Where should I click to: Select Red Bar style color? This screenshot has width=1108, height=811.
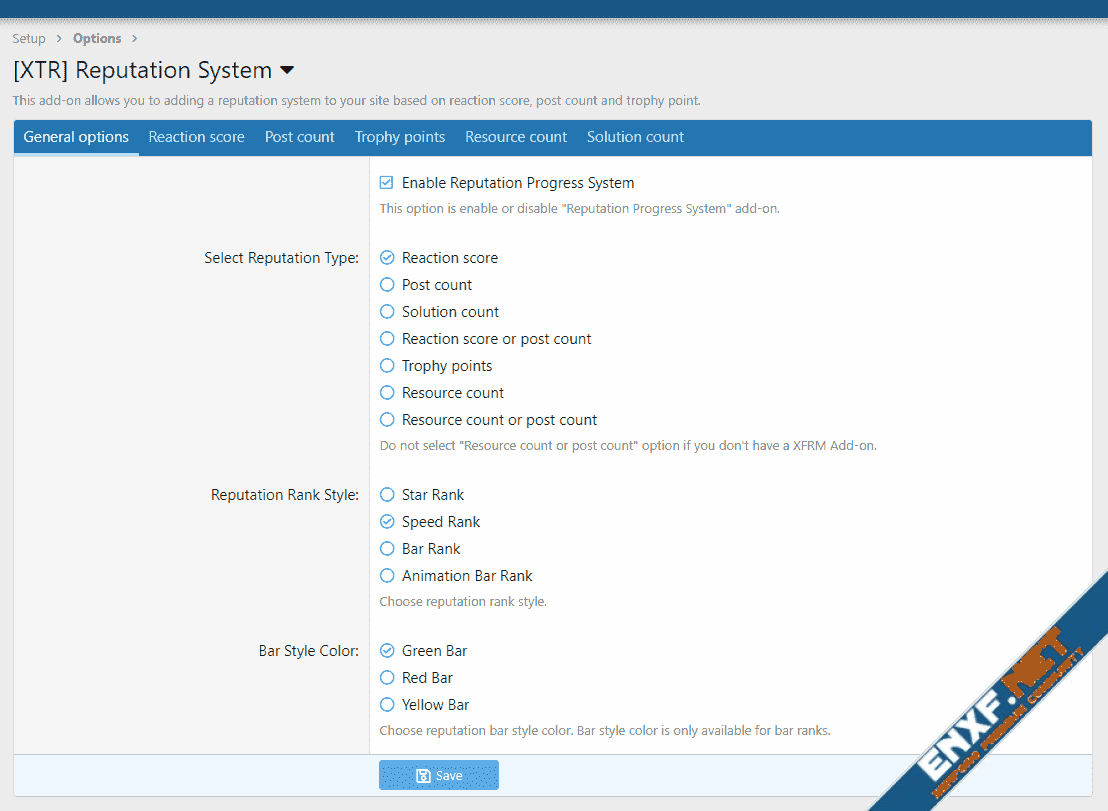tap(387, 678)
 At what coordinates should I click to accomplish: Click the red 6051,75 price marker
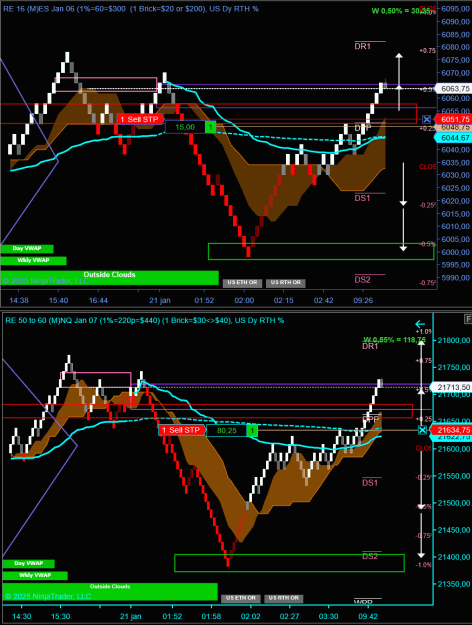click(454, 119)
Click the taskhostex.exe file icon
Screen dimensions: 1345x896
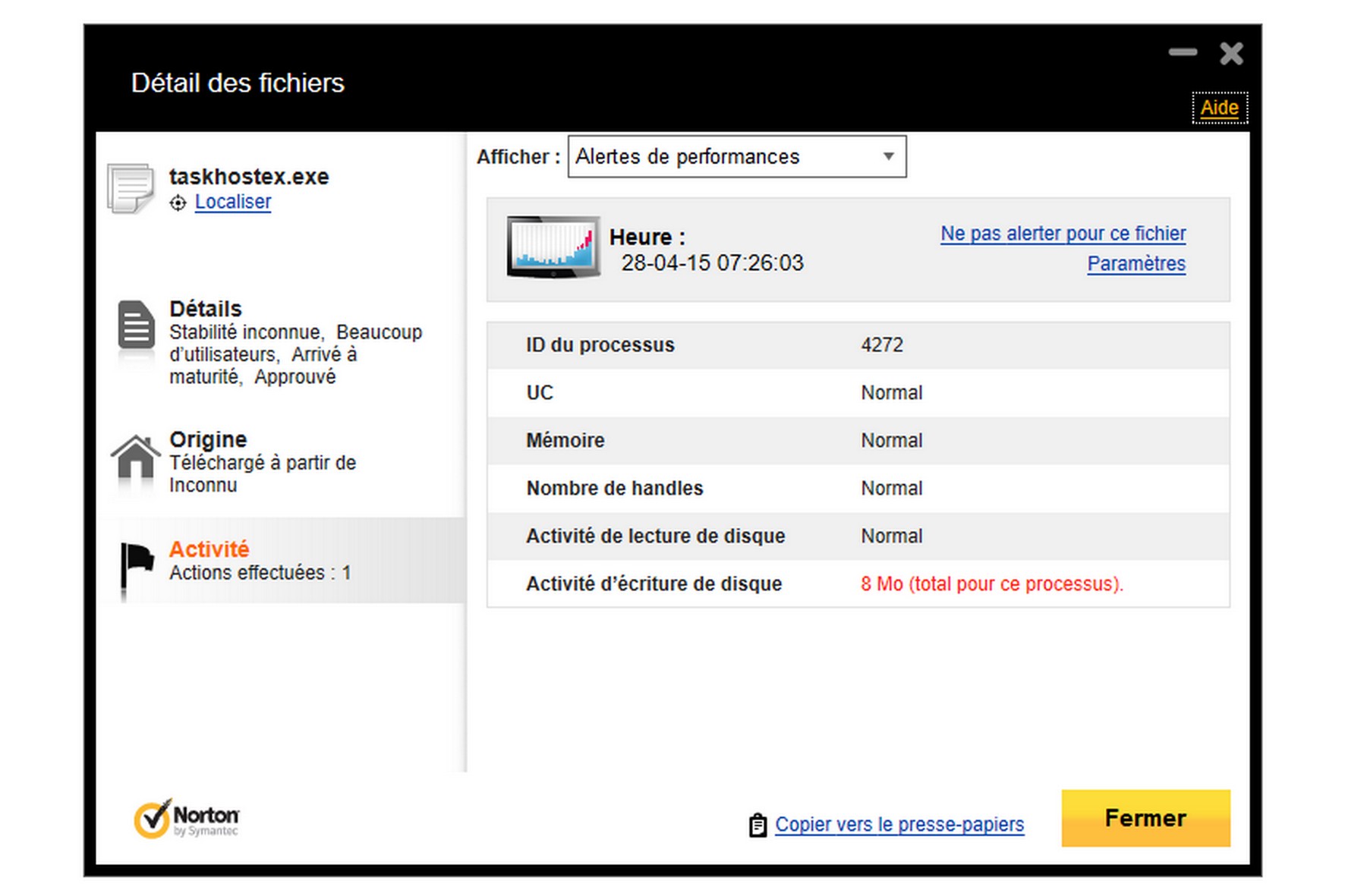click(131, 188)
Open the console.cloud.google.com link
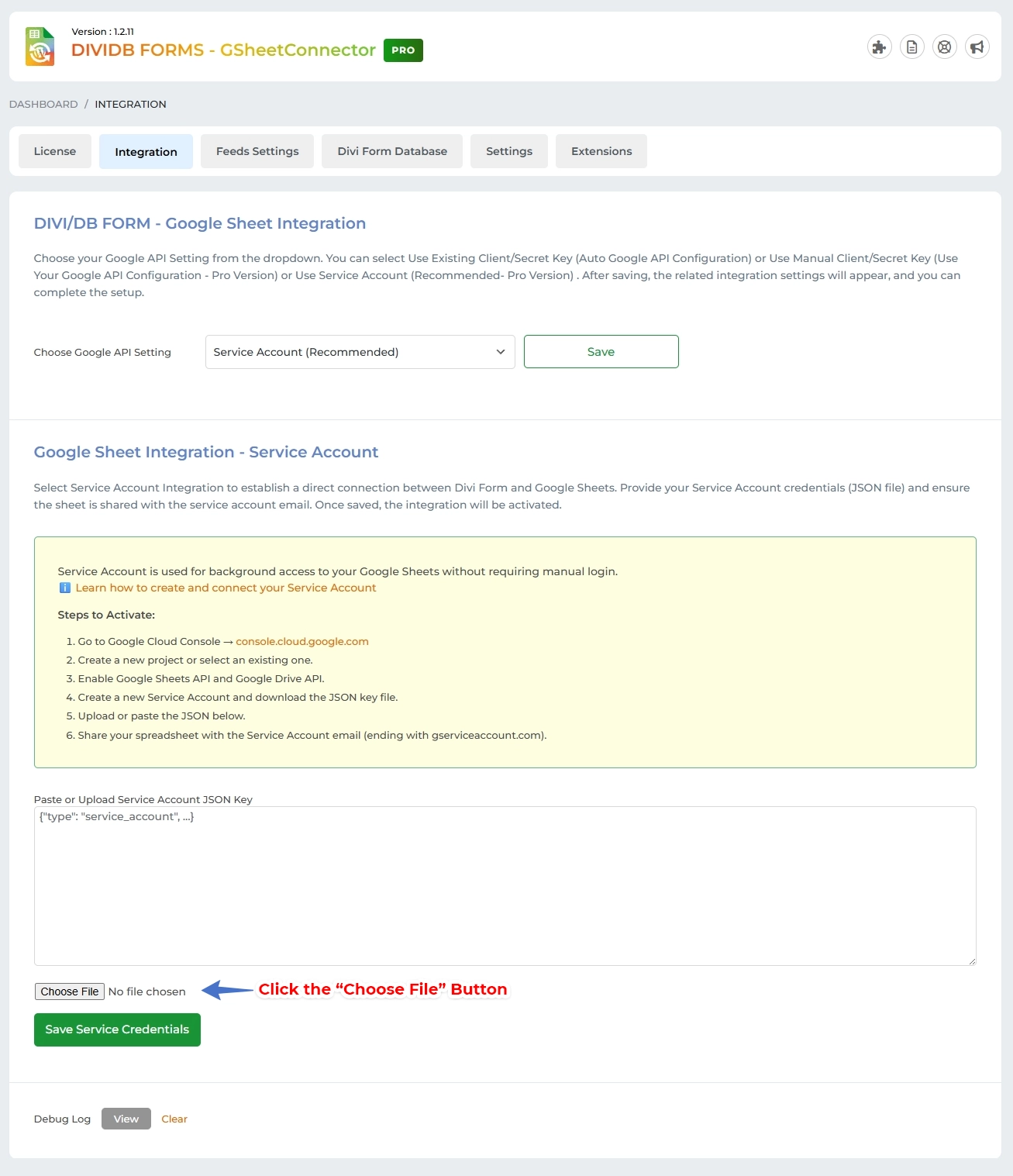Screen dimensions: 1013x1176 point(301,641)
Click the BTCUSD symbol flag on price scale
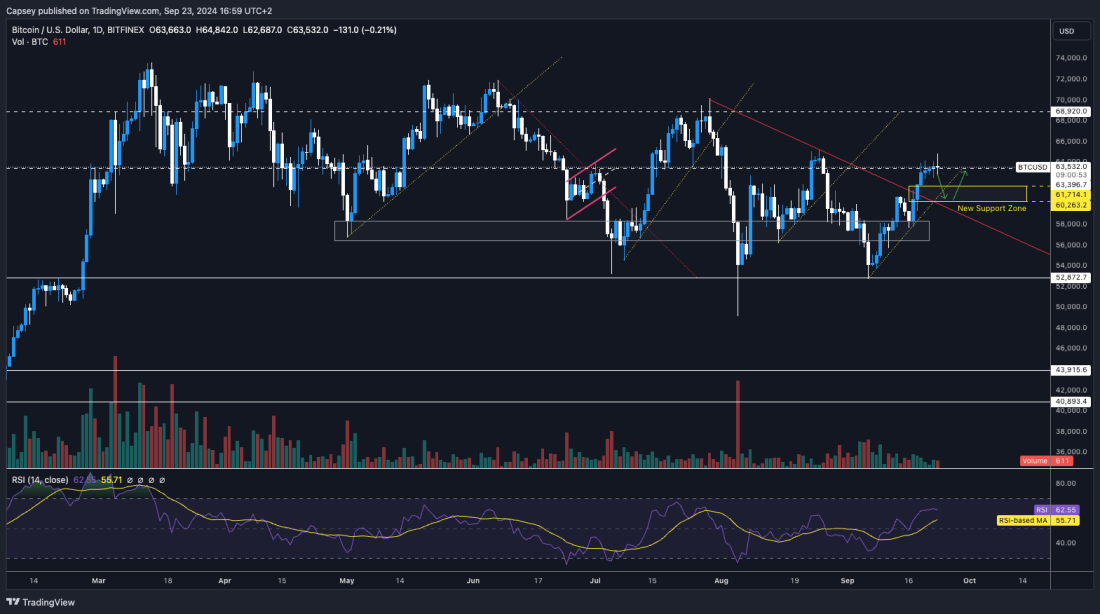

Directions
Exactly as written, give again every line from the one containing "At what coordinates" through the last line of the material, both included, with the pictures left out.

Result of this exercise
 At what coordinates should I click to accomplish: Click the red 6051,75 price marker
click(454, 119)
Click the taskhostex.exe file icon
Screen dimensions: 1345x896
click(131, 188)
Open the console.cloud.google.com link
Screen dimensions: 1013x1176 point(301,641)
Click the BTCUSD symbol flag on price scale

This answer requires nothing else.